**The problem:**
Reproduce the material word for word, from its first line through the line containing "(1507, 590)", including that final line.

**Records shown:**
= = = = =

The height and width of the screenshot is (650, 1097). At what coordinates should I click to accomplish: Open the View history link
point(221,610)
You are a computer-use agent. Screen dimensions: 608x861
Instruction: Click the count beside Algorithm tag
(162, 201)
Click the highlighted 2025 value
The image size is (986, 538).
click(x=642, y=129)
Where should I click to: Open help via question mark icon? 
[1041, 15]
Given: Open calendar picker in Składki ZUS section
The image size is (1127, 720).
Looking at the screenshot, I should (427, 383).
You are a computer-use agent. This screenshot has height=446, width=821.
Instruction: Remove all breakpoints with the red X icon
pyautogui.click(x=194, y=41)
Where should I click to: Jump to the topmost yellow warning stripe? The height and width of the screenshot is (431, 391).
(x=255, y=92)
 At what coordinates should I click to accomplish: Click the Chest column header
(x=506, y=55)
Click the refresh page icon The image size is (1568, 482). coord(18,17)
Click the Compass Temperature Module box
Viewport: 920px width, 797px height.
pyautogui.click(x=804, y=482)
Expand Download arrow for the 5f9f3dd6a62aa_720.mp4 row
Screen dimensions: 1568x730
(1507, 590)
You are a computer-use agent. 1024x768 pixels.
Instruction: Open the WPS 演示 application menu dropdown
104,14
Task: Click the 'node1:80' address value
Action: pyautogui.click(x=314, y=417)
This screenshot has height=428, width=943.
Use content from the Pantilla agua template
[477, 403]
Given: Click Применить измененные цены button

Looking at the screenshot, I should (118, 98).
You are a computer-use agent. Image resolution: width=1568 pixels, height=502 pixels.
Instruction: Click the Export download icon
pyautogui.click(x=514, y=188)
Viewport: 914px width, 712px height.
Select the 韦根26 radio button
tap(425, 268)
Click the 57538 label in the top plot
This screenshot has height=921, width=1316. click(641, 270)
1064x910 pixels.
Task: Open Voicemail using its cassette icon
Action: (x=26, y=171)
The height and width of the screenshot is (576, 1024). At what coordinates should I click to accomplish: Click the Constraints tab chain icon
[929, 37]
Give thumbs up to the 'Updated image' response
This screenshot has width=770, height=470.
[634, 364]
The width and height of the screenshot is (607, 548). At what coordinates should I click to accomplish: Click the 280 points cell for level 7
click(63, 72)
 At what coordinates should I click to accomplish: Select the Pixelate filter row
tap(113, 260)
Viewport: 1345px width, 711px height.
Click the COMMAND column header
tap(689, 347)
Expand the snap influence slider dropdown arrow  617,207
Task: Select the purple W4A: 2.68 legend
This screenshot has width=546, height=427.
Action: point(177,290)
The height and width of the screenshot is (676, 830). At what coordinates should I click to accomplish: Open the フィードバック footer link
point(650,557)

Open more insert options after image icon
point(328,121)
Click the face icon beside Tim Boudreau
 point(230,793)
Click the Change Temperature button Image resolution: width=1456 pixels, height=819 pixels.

= = = = =

**Solution for this exercise:**
The height and width of the screenshot is (650, 1097). At what coordinates should I click to accomplish: Open the View history link
point(221,610)
You are a computer-use agent. Screen dimensions: 608x861
Instruction: Click the count beside Algorithm tag
(162, 201)
Click the highlighted 2025 value
The image size is (986, 538).
click(x=642, y=129)
Where should I click to: Open help via question mark icon? 
[1041, 15]
Given: Open calendar picker in Składki ZUS section
The image size is (1127, 720).
Looking at the screenshot, I should (427, 383).
You are a computer-use agent. This screenshot has height=446, width=821.
Instruction: Remove all breakpoints with the red X icon
pyautogui.click(x=194, y=41)
Where should I click to: Jump to the topmost yellow warning stripe? The height and width of the screenshot is (431, 391).
(x=255, y=92)
 At what coordinates should I click to accomplish: Click the Chest column header
(x=506, y=55)
Click the refresh page icon The image size is (1568, 482). coord(18,17)
Click the Compass Temperature Module box
Viewport: 920px width, 797px height.
pyautogui.click(x=804, y=482)
Expand Download arrow for the 5f9f3dd6a62aa_720.mp4 row
Screen dimensions: 1568x730
(1507, 590)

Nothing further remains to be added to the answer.